Signor Presidente,
come 12° Capo dello Stato, ci rappresenta dal febbraio 2015 e con molto equilibrio. Ciò premesso, nell’evoluzione di quest’anno tormentato, ho sentito il bisogno di scriverLe perché quando penso all’Italia, con i tanti suoi problemi, è la figura del Primo Cittadino della Penisola che mi viene in mente. Nel vagliare i temi nazionali, in un momento tanto complesso, e non solo sotto il profilo politico, m’è sembrato normale rivolgere il mio pensiero a Lei che ci rappresenta tutti.
La lingua di Dante s’è diffusa per il mondo. Soprattutto per necessità. Sono stati i nostri emigrati a portarla lontano; pur mantenendo, nel contempo, il loro spirito d’italianità.
Essere lontani dal Bel Paese non significa, e non ha mai significato, essere estranei ai fatti di Casa. L’Italia è degli italiani; indipendentemente da dove vivono. Perché, partendo, hanno solo cambiato il cielo, ma non il loro cuore.

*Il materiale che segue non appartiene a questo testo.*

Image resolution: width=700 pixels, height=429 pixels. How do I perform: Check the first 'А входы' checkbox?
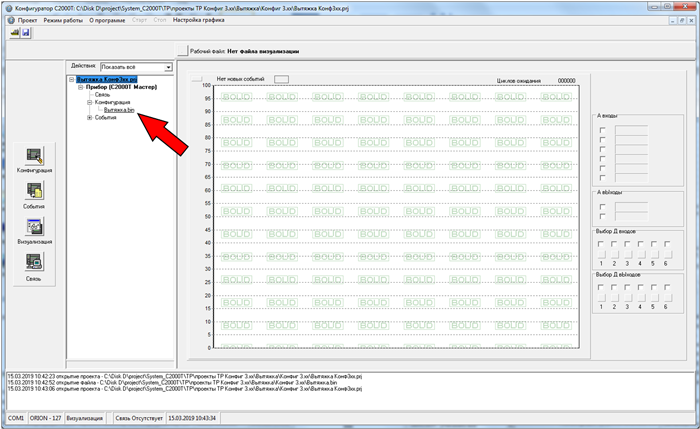pos(601,131)
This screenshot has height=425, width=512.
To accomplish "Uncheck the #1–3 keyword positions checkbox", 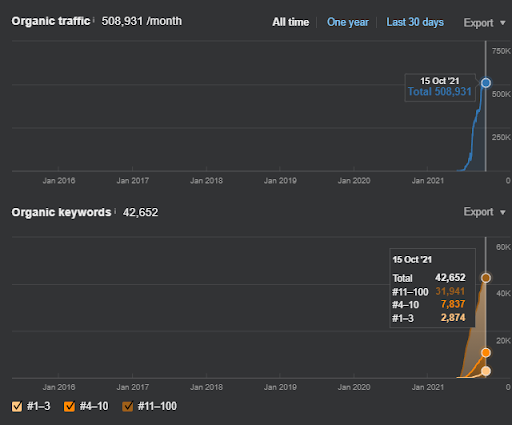I will pos(17,406).
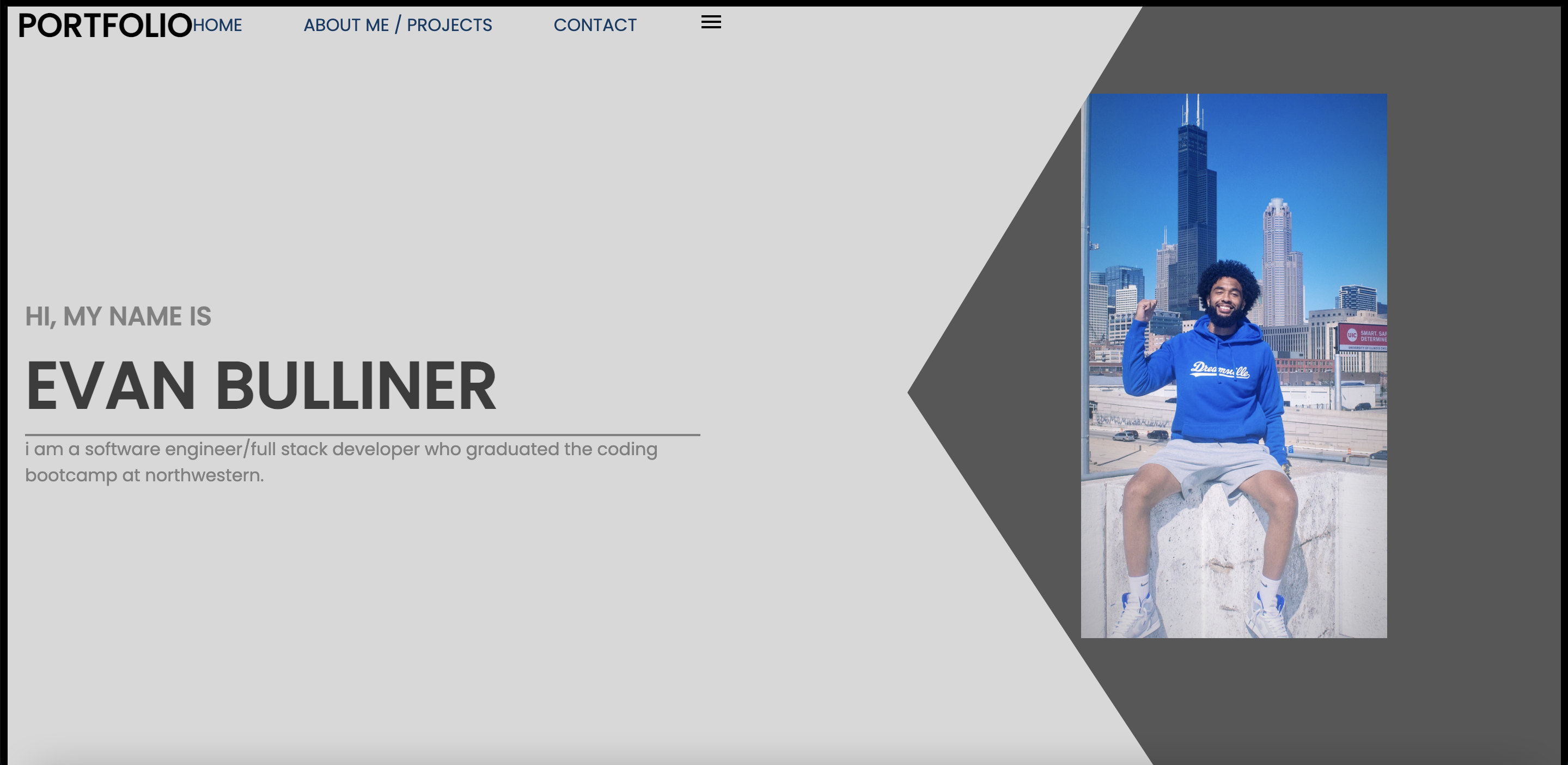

Con questa convinzione, che ho fatto mia da tanti anni, resto fedele allo spirito d’appartenenza e al desiderio di mantenere l’italianità sempre coerente. Anche nelle contrade più lontane. Solo in parte, mi conforta l’evidenza che la percentuale maggiore di nostri Connazionali ora vive in Europa. Certo è che per quest’Umanità nel mondo molto resta ancora da fare. Mi rivolgo, di conseguenza, a Lei per avere segnali di conforto e di speranza.
Sì, Signor Presidente, facciamo pure nostri i problemi dei connazionali all’estero. Perché non trascurando i loro, potremo, forse, anche risolvere quelli interni al nostro Paese.